Compared to the number of neuroscientific investigations into regional activations, fewer studies have examined the impact of MT on resting-state activations. Nevertheless, these studies correspond with previous findings for regional activations, such that the DMN is downregulated while other networks such as the SLN are upregulated. In one pioneering study, experienced meditators reported on the spontaneous noticing of mind-wandering in a “task-free” neuroimaging paradigm (Hasenkamp & Barsalou, 2012). From this single key press, four cognitive processes related to focused-attention meditation, including mind-wandering (which preceded the button press), awareness of mind-wandering (the key press itself), refocusing of attention (immediately after the key press), and sustained attention (the period leading up to the next mind-wandering period).

Ultimately, more experienced meditators exhibited greater trait-like connectivity between the CEN (i.e., dorsolateral PFC) and SLN (i.e., right insula) and decreased functional connectivity between the DMN and SLN while sustaining their attention to the breath (Hasenkamp & Barsalou, 2012). The fact that Hasenkamp and Barsalou (2012) found increased connectivity between the CEN and SLN suggests that experienced meditators could be relying on less habitual processing as they increasingly cultivate present-moment awareness and acceptance of their internal experiences. These findings are supported by an independent study (Berkovich-Ohana et al., 2016), which reports that experienced meditators (relative to novice meditators) showed lower spontaneous fluctuations of neural responses in DMN hubs while exhibiting greater fluctuations in the visual cortex.

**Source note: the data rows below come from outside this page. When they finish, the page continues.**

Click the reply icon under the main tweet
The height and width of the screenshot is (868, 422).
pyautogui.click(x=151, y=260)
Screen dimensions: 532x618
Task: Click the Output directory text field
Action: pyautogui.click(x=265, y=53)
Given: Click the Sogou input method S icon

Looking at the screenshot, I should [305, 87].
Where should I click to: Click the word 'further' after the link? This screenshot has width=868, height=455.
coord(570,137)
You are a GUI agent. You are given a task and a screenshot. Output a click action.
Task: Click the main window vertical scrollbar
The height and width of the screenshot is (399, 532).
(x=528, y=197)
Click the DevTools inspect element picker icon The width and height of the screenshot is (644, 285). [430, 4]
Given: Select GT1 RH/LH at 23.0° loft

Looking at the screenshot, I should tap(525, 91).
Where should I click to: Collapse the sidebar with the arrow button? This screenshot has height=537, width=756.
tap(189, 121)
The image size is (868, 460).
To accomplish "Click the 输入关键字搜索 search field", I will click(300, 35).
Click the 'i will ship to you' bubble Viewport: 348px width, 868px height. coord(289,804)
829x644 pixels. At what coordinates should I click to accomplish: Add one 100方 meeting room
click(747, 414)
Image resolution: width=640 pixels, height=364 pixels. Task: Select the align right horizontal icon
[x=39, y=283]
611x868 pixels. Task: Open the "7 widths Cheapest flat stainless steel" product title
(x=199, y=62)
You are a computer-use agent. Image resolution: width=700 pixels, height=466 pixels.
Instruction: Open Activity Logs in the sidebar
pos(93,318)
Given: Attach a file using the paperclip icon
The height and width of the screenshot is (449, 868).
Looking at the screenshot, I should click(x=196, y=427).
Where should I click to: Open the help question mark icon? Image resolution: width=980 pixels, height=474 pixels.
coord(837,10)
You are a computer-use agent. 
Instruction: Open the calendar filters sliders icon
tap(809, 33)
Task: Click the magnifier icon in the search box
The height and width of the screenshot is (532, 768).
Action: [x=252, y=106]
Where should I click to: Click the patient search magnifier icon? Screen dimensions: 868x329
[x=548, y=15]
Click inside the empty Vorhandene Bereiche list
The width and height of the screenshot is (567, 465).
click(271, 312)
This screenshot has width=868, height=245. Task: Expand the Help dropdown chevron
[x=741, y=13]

Given the putative role of the right anterior insula in switching between brain networks, the resting-state findings suggest that MT engenders a greater capacity for neural and cognitive shifts from the DMN and states of cognitive elaboration to the CEN and states of focused attention. As the neural hubs of the SLN and CEN become functionally connected, meditators become more apt at de-automatization, that is, breaking free from habitual, automatic processing for other cognitive states that might be of more utility in the moment. Finally, local prefrontal effects may further be reinforced by greater functional connectivity with other regions of the brain involved in sensory integration, emotion processing, and other important cognitive-affective functions (Kilpatrick et al., 2011; Tang et al., 2017).

Nevertheless, some studies have suggested that the current understanding of the resting-state effects of mindfulness practice might not be capturing more nuanced neural changes within brain networks. One study (Taylor et al., 2013) examined experienced meditators and novice practitioners who underwent a weeklong meditation training, later comparing them on resting-state functional connectivity. Compared to the novice meditators, the experienced meditators exhibited weaker functional connectivity between cortical midline hubs within the DMN, areas associated with conceptual self-elaboration. However, relative to novice meditators, experienced meditators also showed greater connectivity between other clusters of DMN that are associated with perspective taking and theory of mind. A complementary set of findings demonstrated that untrained participants who engaged in 2 weeks of daily mindfulness meditations showed a link between trait mindfulness and reduced functional connectivity between the DMN and SLN, indicating perhaps less habitual reactivity to emotionally salient events (Doll et al., 2015). This finding was replicated in a study of university students who had undergone an MBSR-inspired treatment, in which the meditative state was associated with weaker DMN and SLN connectivity, and better connectivity within the SLN (Yang et al., 2016). Together, these results emphasize that mindfulness mechanisms should not be simplified to a general weakening or strengthening of a neural network; instead, the DMN, which supports cognitive habits, can be tuned to shape habits through training rather than seeking to eliminate reliance on habits. These findings support an account where habits turn less toward reactive self-evaluation and more toward perspective taking. Thus, we must be careful not to demonize any one brain network in understanding MT, but instead ask how that network is being tuned by training to afford more adaptive perceptions and responses.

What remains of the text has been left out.